If you have not set llm_use(TRUE) and supplied a groq API, the module will return paragraphs that potentially contain power analyses, based on a regular expression search.

The Power Analysis Check module uses regular expressions to identify sentences that contain a statistical power analysis. Without the use of an LMM, the module uses regular expressions to classify the power analysis as a-priori, sensitivity or post-hoc. With the use of an LMM, it checks if the power analysis is reported with all required information.

The regular expressions can miss power analyses, or fail to classify them correctly. The type of power analysis is often difficult to classify, which can easily be solved by explicitly specifying the type of power analysis as ‘a-priori’, ‘sensitivity’, or ‘post-hoc’. Note that ‘post-hoc’ or ‘observed’ power is rarely useful. The LMM can fail to identify information in the paper, and will not have access to information in paragraphs in the paper other than those that contain the word ‘power’. This package was validated by the Metacheck team on articles in Psychological Science.

This module was developed by Lisa DeBruine, Daniel Lakens and Cristian Mesquida

Results Modules

Exact P-Values

We found 1 imprecise p value out of 3 detected. Reporting p values imprecisely (e.g., p < .05) reduces transparency, reproducibility, and re-use (e.g., in p value meta-analyses). Best practice is to report exact p-values with three decimal places (e.g., p = .032) unless p values are smaller than 0.001, in which case you can use p < .001.

The APA manual states: Report exact p values (e.g., p = .031) to two or three decimal places. However, report p values less than .001 as p < .001. However, 2 decimals is too imprecise for many use-cases (e.g., a p value meta-analysis), so report p values with three digits.

American Psychological Association (2020). Publication manual of the American Psychological Association, 7 edition. American Psychological Association.

List any p-values reported with insufficient precision (e.g., p < .05 or p = n.s.)

This module uses regular expressions to identify p-values. It will flag any values reported as p > ? or p < numbers greater than .001.

We try to exclude figure and table notes like “* p < .05”, but may not succeed at excluding all false positives.

This module was developed by Lisa DeBruine

Non-Significant P Value Check

We found 2 non-significant p values that should be checked for appropriate interpretation.

Meta-scientific research has shown nonsignificant p values are commonly misinterpreted. It is incorrect to infer that there is ‘no effect’, ‘no difference’, or that groups are ‘the same’ after p > 0.05.

It is possible that there is a true non-zero effect, but that the study did not detect it. Make sure your inference acknowledges that it is possible that there is a non-zero effect. It is correct to include the effect is ‘not significantly’ different, although this just restates that p > 0.05.

Metacheck does not yet analyze automatically whether sentences which include non-significant p-values are correct, but we recommend manually checking the sentences below for possible misinterpreted non-significant p values.
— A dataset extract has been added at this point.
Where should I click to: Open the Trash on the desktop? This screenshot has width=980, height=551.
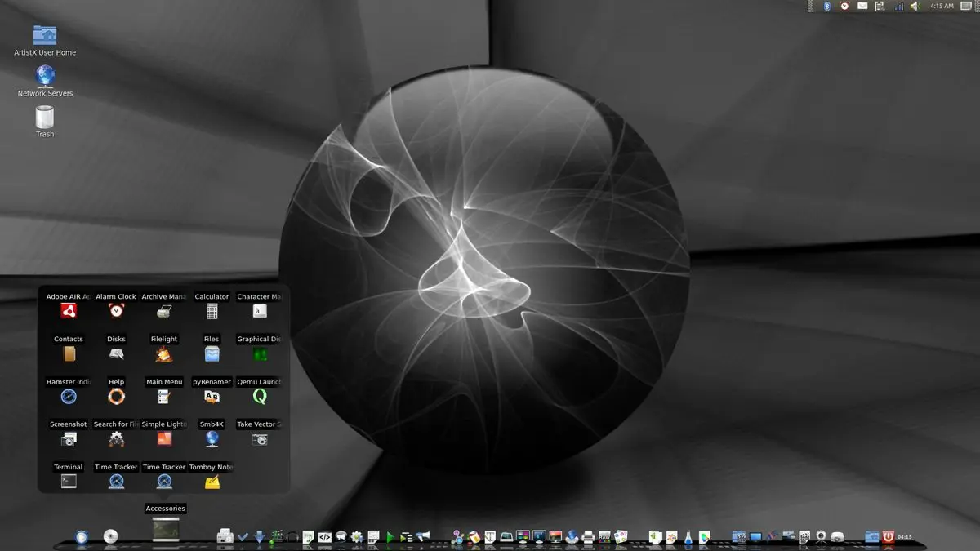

For metascientific articles demonstrating the rate of misinterpretations of non-significant results is high, see:

Aczel B, Palfi B, Szollosi A, Kovacs M, Szaszi B, Szecsi P, Zrubka M, Gronau Q, van den Bergh D, Wagenmakers E (2018). “Quantifying Support for the Null Hypothesis in Psychology: An Empirical Investigation.” Advances in Methods and Practices in Psychological Science, 1(3), 357–366. doi:10.1177/2515245918773742.

Murphy S, Merz R, Reimann L, Fernández A (2025). “Nonsignificance misinterpreted as an effect’s absence in psychology: Prevalence and temporal analyses.” Royal Society Open Science, 12(3), 242167. doi:10.1098/rsos.242167.
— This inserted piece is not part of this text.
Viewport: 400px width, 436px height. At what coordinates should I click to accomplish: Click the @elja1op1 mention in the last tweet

For educational material on preventing the misinterpretation of p values, see Improving Your Statistical Inferences.

This module checks for imprecisely reported p values. If p > .05 is detected, it warns for misinterpretations.

The nonsignificant p-value check searches for regular expressions that match a predefined pattern. The module identifies all p-values in a manuscript and selects those that are not reported to be smaller than or equal to 0.05. It returns all sentences containing non-significant p-values.
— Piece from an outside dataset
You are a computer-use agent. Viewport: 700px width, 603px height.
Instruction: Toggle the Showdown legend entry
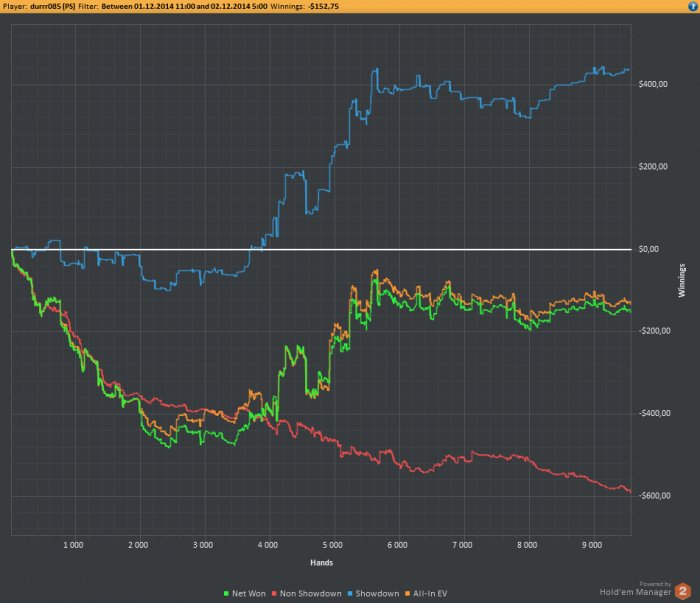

In the future, the Metacheck team aims to incorporate a machine learning classifier to only return sentences likely to contain misinterpretations. If you want to help to improve the module, reach out to the Metacheck development team.

This module was developed by Daniel Lakens

Marginal Significance

You described effects with terms related to ‘marginally significant’. If p values above 0.05 are interpreted as an effect, you inflate the alpha level, and increase the Type 1 error rate. If a p value is higher than the prespecified alpha level, it should be interpreted as a non-significant result.

For metascientific articles demonstrating the rate at which non-significant p-values are interpreted as marginally significant, see:

Olsson-Collentine, A., van Assen, M. MAL, Hartgerink &, J. CH (2019). “The Prevalence of Marginally Significant Results in Psychology Over Time.” Psychological Science, 30, 576–586. doi:10.1177/0956797619830326.

For the list of terms used to identifify marginally significant results, see this blog post by Matthew Hankins.

List all sentences that describe an effect as ‘marginally significant’.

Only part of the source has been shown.